Why the blockbuster London Stock Exchange bid may not be over
All eyes in the finance world have been on London Stock Exchange (LSEG) after it rejected a blockbuster £32bn takeover bid from the Hong Kong stock exchange operator HKEX.
The offer, which London Stock Exchange described as ‘unsolicited’, ‘highly conditional’ and containing ‘fundamental flaws’, has drawn the attention of commentators across the world.
Those in the Chinese state press were, rather predictably, scathing towards HKEX and praised London Stock Exchange’s rejection, showing it highlighted the ‘persistent worries’ about Hong Kong.
But there was a very different note struck in the UK, with many taking the opportunity to flag how the country’s ‘sluggish’ market for initial public offerings (IPOs) shows the London Stock Exchange is ‘ailing’.
Despite the persistent and remarkably smooth share price growth from £3.80 after its first day of trading in 2001 to around £73 today, London Stock Exchange hasn’t necessarily been in vogue with some investors, partly because of its high share price rating and the fact it tends to put spare cash that would otherwise be used for dividends into acquisitions instead.
The Hong Kong offer has left investors asking, what now?
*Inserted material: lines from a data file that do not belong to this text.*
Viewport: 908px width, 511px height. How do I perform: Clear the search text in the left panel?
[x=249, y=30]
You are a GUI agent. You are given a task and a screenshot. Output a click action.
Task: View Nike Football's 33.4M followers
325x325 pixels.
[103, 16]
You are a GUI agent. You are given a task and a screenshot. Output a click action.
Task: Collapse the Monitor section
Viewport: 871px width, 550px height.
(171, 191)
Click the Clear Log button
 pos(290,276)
While London Stock Exchange has rejected the approach, citing concerns about the deal’s structure, value and political risk, the Hong Kong bourse seems determined to keep trying.
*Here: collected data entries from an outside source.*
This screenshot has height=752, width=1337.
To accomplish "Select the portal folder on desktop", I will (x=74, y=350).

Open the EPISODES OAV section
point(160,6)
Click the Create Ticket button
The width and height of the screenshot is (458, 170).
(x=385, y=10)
Clearly a major sticking point of the original offer was the condition that London Stock Exchange had to drop its planned £22bn acquisition of Refinitiv.
According to a report in The Times, HKEX is trying to rubbish the Refinitiv deal behind the scenes, persuading shareholders that it’s a ‘terminal acquisition’ of a low-growth company saddled with $12.5bn in net debt, and that shareholders should back its deal, worth £83.61 per London Stock Exchange share, instead.
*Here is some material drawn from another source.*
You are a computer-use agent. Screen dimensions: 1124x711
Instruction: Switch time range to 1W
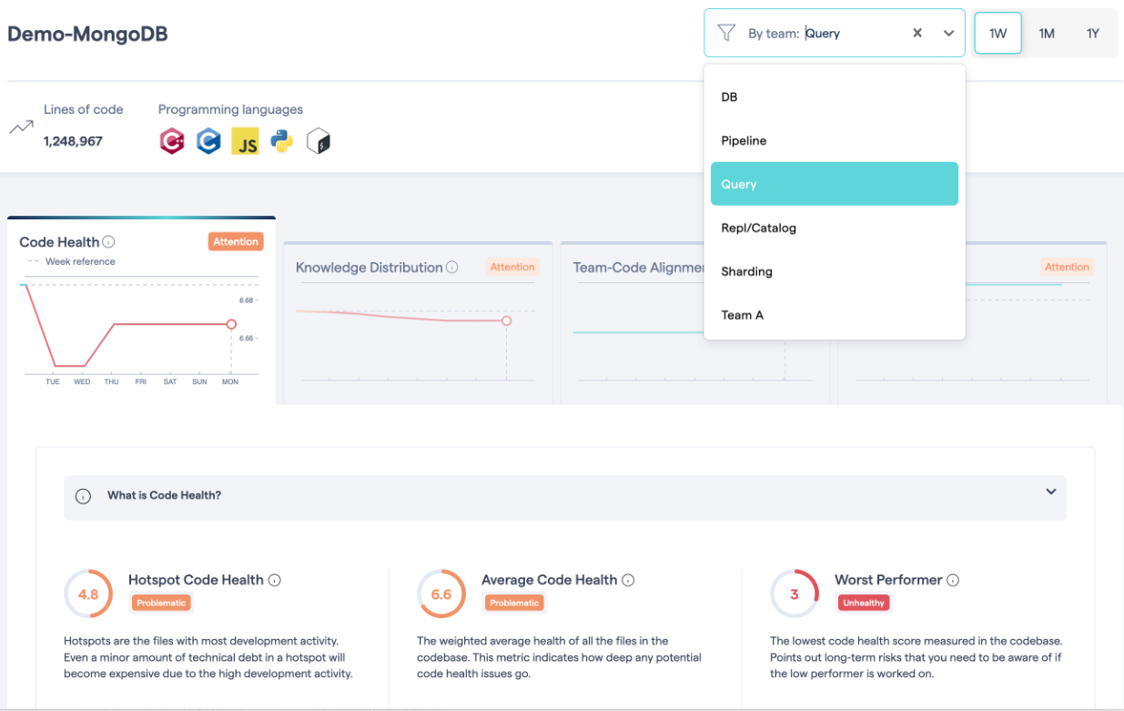click(x=998, y=33)
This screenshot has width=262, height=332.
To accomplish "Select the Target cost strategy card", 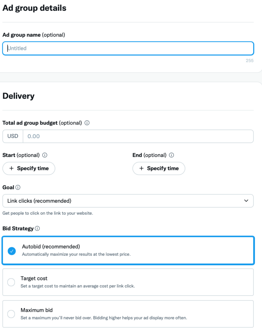I will click(x=128, y=282).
However, a key part of London Stock Exchange’s strategy is to reduce its reliance on index products such as the FTSE 100, demand for which has been slowing as investment funds subscribe to cheaper alternatives.
The exchange is looking to increase the already sizeable revenue it gets from the trading of financial products, something which the acquisition of Refinitiv – which has platforms trading trillions of dollars’ worth of financial products a day – looks set to help it accomplish.
Even if the Hong Kong deal is indeed over, it’s unlikely this will be the last bidder circling over London Stock Exchange.
It has been consistently pointed out that the company has, on average, received a takeover approach from third parties every 2.5 years since it was listed.